Читаем Лицо удачи полностью

Барышева налила воды и поставила на край стола. Его центр занимали крупный помидор, несколько перьев зеленого лука и коробка сырых яиц. Рядом скромно примостилась бутылка чилийского красного сухого. У Трифоновой рот наполнился слюной, а мозг отвращением. Страшно было представить, что будет, если она запьет кислым вином горячую яичницу с помидорами и луком. И никогда ничего ей сильнее не хотелось, чем всего этого. Надо было отказываться, пока Александрина не поставила на плиту сковородку. И Катя тихо, но внятно сказала:

– Мне надо уйти. Там собака одна, будет до утра лаять. Завтра появлюсь с остатками вещей. Рано.

– А я думала, отметим, – соседка четко ткнула пальцем в бутылку.

– Ты прости меня, ладно? Я действительно сижу на зеленом чае. Не могу пока ничего кроме.

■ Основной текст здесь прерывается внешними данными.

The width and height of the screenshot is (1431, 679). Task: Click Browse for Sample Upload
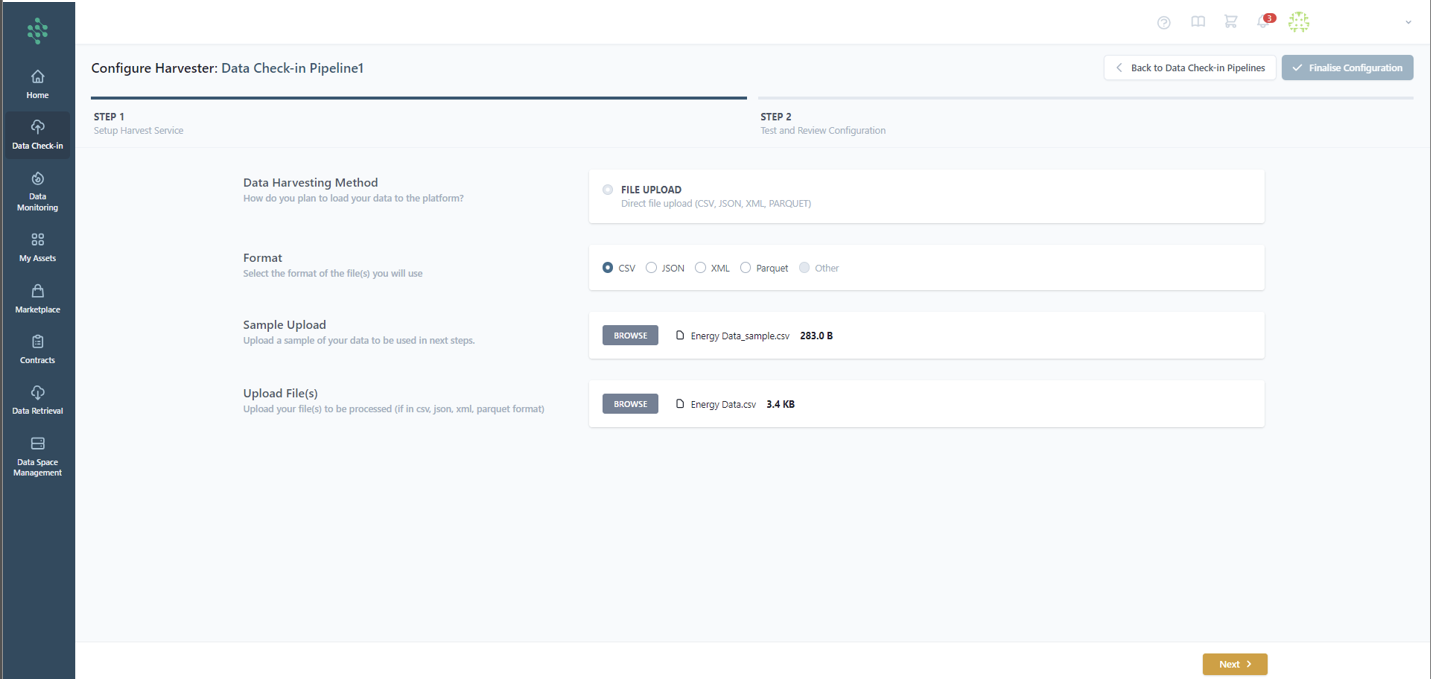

– Так ты голодаешь! – осенило Александрину. – Надо же, мне и в голову не пришло. Расскажешь, каково оно? Я однажды собралась, когда вычитала, что француженки раз в три месяца по три дня голодают. Но в статье было написано, что перед сном надо пить отвар вербены. Это успокоительное, я потом выяснила. А тогда плюнула – вербена какая-то, лень заморачиваться. И, прикинь, вечером закатила истерику. Буквально орала на родителей из-за того, что они телик включили. Моя мама – опытная диетчица. Отварила цветную капусту, сбрызнула маслом, сунула мне ржаной хлебец. И, разумеется, не забыла съязвить: «Не всем дано голодать. Прекрати обезьянничать. Ты не парижанка». Я так хотела жрать, что даже не разозлилась.

– При чем тут парижанка, москвичка? Это зависит от биохимии организма, а не от географии, – вздохнула медсестра.

И ушла так поспешно, что не услышала, как Александрина крикнула ей вслед:

– Погоди, торопыга несчастная! Возьми ключи! Ключи возьми!

Честно говоря, Катя расстроилась из-за того, что не вовремя заснула. Что не рискнула поесть и выпить с соседкой. Никто не заставлял обжираться, а глоток вина и половинка жареного яйца ее не убили бы. Ведь эти незатейливые посиделки для дальнейших человеческих отношений очень важны. Меньше всего Трифонова хотела показаться Барышевой экстравагантной, потому что никогда такой не была.

Она довольно бодро шагала, подчиняясь ритму метро, и горько недоумевала. Как ей удалось распуститься до предела? Почему не взяла себя в руки? Не она ли сама твердила девчонкам еще в поликлинике и общежитии, что спастись от внешнего трудно, потому что не все от тебя зависит. Но уж внутри себя прибраться самостоятельно должен любой. И что сделала? Прибралась? Нет, захламила голову напрочь.

«Давай, понижай самооценку до ноля, уходи в минус, – отбивался здравый смысл. – Тебе просто начало везти. И за одну ночь, пока ты дрыхла, вместо того чтобы лопатить объявления, нашлась квартира в центре. Теперь, конечно, можно праведно интересоваться, почему так долго не могла собрать себя в кучу. Не это странно. А то, что, когда хозяйка решила возвращаться, прихватив сестру, тебе уже везло. Когда ты плакала от обиды и не знала, куда податься, удача снисходительно гладила тебя по макушке. Действительно, не стоит отчаиваться, когда трудно и плохо».

Эти рассуждения чем-то уже напоминали рассуждения прежней Трифоновой. Катя отвыкла от собственного здравомыслия. И вдруг сообразила, как ей его не хватало. Только с ним она чувствовала себя полноценной. А розовые очки пусть носит Александрина. Знала бы Катя, какого цвета очки на Барышевой, не шутила бы.

Катя последний раз шла в квартиру, где чуть не свихнулась. И впервые не торопилась оказаться за запертой дверью. Она видела город, который был мощнее любого человеческого состояния. Он обеспечивал десятки впечатлений разом. Люди двигались, машины ехали, уличные перспективы открывались – ничего застывшего и безысходного. И это был лишь малюсенький кусочек громады, которая вся вот так же шевелилась, торопилась по своим делам и прихотям не только на земле, но и под ней. А еще в небе летали самолеты. Трифонова поддалась обаянию Москвы. Она не могла сопротивляться самодостаточности этого города с первого дня.

Именно поэтому ей в голову не пришло уехать от всех своих злоключений домой. Подворотню, скамейку выбирала, чтобы укрыться на ночь, а о собственной комнате в нормальной трехкомнатной квартире, о бабушкиных пирожках, трогательных маминых хлопотах, папином умении рассмешить не вспомнила. Непостижимая равнодушная мощь города всегда действовала на нее лучше, чем привычное бессильное сострадание родных людей.